In other words, resurrection from the dead is really something, when or if it ever happens.

That is one of the reasons I am looking forward to visiting Jerusalem this Fall. This time I want to sit in the Garden Tomb, really sit there, for a while, not rushing and hopefully without scores of people around. I’d like to reflect, with no rush or other destination, on the actual Easter Morning of Jesus. What was it like for the Marys and Salome? For Mary Magdalene? For Peter and John? What was it like for Christ Himself?

If it was a real resurrection—I believe it was, mainly because I’ve seen risings-from-“the-dead” in my own life—what was the continuity and what was the discontinuity of the Man with the marks in His hands with the Man Who had died? How like the “old” Jesus was the “new” Jesus; and how unlike? (C.S. Lewis talks about this in his book on miracles, and I recommend that chapter.)

And now to you and me. How like the old you is the new, “dead” you? And how un-alike? (‘Spock’ in “Star Trek” always used to say “un-alike” when he meant “un-like.” Do you like Spock?) But seriously, what is the new, “dead” you like? What does he or she look like? 

And how, incidentally, does he or she make a living?

Well, I might say a few things.

First, the new, “dead” you should probably not be looking for work in the old, dead line of work.

In other words, if you were a parish minister, you may well never serve as one again. But that’s fine! The institutional church is often a millstone around the neck of actual Christ-like representation and service in the world. Even if you never got into trouble when you were serving a parish, it may have been an extremely compromised institution even in the best of times.

So rejoice and be glad.

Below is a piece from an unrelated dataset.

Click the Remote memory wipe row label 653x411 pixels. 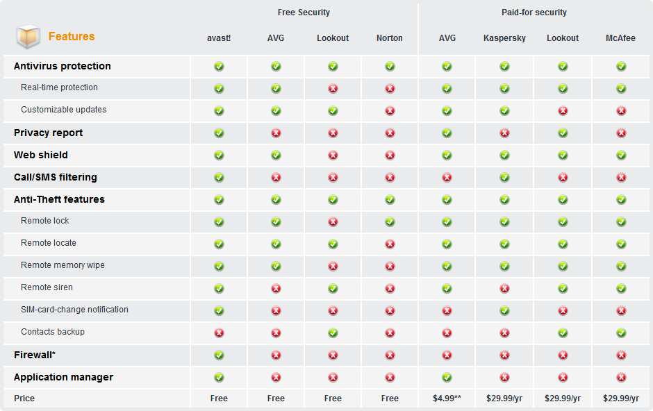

Remember John Profumo! He had to stop being a British cabinet minister, but his decades of work with disabled people after his disgrace truly qualified him to be called a Saint of the 20th Century.  

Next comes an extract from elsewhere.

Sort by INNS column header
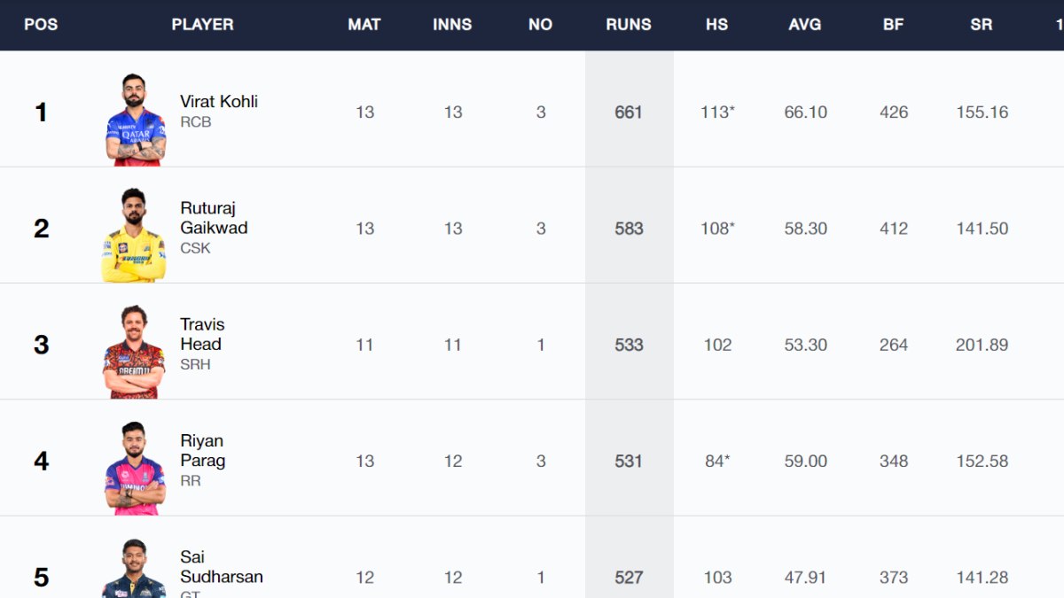The height and width of the screenshot is (598, 1064). tap(452, 25)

Second, don’t try to “come up with” or “dream up” a new line of calling. Rather, let it come to you! Well, maybe not always, but most of the time. God is a “Friend, Come Up Higher” Entity, not someone to whom you have to “send in an application.”

Let your future come to you! Look for it, pray for it, be open to it, but don't work on it or try to manufacture it. We don't do enough sitting and waiting, but are constantly out there fussing and “tweaking” and dropping hints. I know!  

Incidentally, you may well be a Black Sheep from the standpoint of mostly the entire world in which you worked and served conscientiously for years and years. But there's another world, which you probably don’t know yet, that would probably love to have you! I know this may sound a little Paula-White-tweet-ish, but I believe it! Listen to Bob Dylan’s song with the line that leaps out, “Wherever I am welcome is where I'll be” (Aaron Neville covered it, and the song’s title is “Saving Grace”). It blows me away when, on the one hand, I'm treated like a leper by some former co-religionists, but, on the other hand, I'm welcomed home like a long-lost son by others. You have to be willing to wipe the dust off one of your feet while letting the other foot be washed tenderly from the other side. 

Finally, and synthetically, the whole “hope of glory” that awaits the person who has been killed by life but is still alive physically and emotionally cannot be constructed, or even be foreseen. You’re really a new person now, and what is coming to you could well be truly another life. Remember the main character in “Tender Mercies” (1983). He was a famous country music singer at one time, and then…life happened.

Fairly late in the movie, which you have got to see if you haven’t already, a lady comes up to him, played by Robert Duvall, on the street, and says, “Weren't you Mac Sledge?” His reply, “Yes, Ma’am, I was.” And look what happens to Mac Sledge! Everything happens to him that could be called good.